(What to produce) Copy each line below in which the string "computer" occurs.

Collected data
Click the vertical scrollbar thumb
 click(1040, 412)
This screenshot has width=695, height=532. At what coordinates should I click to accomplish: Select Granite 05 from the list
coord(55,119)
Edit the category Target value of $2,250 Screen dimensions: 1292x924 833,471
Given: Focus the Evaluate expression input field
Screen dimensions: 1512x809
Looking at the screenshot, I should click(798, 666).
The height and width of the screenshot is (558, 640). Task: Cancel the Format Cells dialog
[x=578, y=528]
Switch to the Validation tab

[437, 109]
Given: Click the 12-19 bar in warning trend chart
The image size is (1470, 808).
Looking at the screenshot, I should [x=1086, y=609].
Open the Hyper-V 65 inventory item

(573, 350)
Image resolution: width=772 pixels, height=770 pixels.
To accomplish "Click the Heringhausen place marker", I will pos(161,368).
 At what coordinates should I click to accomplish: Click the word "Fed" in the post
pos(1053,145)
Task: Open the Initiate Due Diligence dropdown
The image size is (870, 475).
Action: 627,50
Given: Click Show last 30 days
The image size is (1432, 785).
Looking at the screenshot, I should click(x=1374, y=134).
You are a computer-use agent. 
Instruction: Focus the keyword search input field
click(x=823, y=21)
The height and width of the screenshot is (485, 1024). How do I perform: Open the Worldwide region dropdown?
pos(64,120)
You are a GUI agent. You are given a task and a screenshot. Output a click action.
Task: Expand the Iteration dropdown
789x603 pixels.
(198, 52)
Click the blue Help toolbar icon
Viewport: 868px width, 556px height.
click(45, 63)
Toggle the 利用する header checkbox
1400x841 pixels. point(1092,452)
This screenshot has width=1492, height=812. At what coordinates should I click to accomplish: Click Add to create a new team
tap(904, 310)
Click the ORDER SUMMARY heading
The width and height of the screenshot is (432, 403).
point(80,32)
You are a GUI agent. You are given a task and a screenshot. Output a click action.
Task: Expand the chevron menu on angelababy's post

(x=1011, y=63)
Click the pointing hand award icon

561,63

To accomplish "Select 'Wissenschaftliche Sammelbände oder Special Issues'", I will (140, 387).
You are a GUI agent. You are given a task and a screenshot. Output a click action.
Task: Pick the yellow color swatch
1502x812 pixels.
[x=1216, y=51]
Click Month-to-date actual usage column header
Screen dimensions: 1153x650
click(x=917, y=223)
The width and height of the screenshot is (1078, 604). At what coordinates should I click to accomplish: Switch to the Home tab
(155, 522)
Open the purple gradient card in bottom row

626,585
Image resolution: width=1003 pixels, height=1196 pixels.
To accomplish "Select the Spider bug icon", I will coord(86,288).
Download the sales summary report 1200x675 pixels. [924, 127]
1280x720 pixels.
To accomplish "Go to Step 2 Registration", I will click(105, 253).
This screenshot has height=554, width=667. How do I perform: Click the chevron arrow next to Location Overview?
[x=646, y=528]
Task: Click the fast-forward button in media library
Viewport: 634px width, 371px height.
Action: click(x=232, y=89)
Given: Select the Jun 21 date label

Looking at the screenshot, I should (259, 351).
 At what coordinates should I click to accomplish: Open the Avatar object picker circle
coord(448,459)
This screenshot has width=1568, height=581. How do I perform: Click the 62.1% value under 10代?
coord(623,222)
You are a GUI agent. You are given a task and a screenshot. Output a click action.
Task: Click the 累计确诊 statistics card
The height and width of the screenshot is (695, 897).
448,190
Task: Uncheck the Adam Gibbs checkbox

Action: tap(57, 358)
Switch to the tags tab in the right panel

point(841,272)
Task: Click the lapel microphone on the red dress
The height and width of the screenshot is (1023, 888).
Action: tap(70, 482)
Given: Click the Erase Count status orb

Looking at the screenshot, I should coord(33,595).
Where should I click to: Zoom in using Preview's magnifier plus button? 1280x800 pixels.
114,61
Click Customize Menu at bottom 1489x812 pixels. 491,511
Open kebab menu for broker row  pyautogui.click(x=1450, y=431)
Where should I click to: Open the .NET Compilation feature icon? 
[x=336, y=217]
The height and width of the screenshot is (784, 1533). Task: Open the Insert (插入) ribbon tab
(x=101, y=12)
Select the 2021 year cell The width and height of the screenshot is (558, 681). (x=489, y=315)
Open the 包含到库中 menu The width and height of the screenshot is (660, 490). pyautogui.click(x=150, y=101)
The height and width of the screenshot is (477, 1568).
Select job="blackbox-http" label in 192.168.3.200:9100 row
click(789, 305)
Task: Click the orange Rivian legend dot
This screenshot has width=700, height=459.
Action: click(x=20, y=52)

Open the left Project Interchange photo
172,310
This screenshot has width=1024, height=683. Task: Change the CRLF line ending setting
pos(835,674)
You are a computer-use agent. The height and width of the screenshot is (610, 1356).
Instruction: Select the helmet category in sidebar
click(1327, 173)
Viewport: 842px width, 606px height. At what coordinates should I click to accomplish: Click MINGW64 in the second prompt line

(Response to this exercise)
You are a computer-use agent. 
You are a computer-use agent. The height and width of the screenshot is (610, 1356).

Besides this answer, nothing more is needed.